What is needed
Output consists of the line that contains "Click Общий доступ share button" plus every later line of the material below, each one duplicated exactly.
Segment Start: Dataset content
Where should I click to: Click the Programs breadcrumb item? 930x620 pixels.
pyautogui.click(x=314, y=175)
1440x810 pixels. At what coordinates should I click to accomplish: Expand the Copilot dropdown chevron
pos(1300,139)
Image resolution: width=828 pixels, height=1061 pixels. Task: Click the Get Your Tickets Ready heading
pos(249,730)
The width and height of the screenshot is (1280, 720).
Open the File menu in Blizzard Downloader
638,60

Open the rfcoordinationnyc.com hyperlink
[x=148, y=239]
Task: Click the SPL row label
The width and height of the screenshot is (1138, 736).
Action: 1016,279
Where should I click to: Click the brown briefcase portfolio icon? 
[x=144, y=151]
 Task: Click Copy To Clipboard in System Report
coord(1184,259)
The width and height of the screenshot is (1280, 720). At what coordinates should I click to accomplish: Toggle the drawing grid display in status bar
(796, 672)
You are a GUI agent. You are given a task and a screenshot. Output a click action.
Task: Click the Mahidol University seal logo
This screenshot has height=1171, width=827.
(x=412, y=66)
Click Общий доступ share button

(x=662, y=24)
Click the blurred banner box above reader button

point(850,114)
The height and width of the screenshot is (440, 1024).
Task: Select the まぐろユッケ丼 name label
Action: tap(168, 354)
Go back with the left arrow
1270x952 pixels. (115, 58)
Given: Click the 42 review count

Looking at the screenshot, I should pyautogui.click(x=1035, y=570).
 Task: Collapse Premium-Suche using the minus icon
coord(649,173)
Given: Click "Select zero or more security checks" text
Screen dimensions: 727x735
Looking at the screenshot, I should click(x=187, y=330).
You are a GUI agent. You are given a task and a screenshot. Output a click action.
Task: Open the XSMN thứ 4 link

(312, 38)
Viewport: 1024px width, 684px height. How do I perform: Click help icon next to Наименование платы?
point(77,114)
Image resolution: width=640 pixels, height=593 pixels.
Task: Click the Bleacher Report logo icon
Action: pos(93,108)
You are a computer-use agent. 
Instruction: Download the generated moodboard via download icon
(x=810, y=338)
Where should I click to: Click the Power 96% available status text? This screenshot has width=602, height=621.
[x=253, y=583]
Segment End: Dataset content
Expected output
Click Общий доступ share button

(x=662, y=24)
Click the blurred banner box above reader button

point(850,114)
The height and width of the screenshot is (440, 1024).
Task: Select the まぐろユッケ丼 name label
Action: tap(168, 354)
Go back with the left arrow
1270x952 pixels. (115, 58)
Given: Click the 42 review count

Looking at the screenshot, I should pyautogui.click(x=1035, y=570).
 Task: Collapse Premium-Suche using the minus icon
coord(649,173)
Given: Click "Select zero or more security checks" text
Screen dimensions: 727x735
Looking at the screenshot, I should click(x=187, y=330).
You are a GUI agent. You are given a task and a screenshot. Output a click action.
Task: Open the XSMN thứ 4 link

(312, 38)
Viewport: 1024px width, 684px height. How do I perform: Click help icon next to Наименование платы?
point(77,114)
Image resolution: width=640 pixels, height=593 pixels.
Task: Click the Bleacher Report logo icon
Action: pos(93,108)
You are a computer-use agent. 
Instruction: Download the generated moodboard via download icon
(x=810, y=338)
Where should I click to: Click the Power 96% available status text? This screenshot has width=602, height=621.
[x=253, y=583]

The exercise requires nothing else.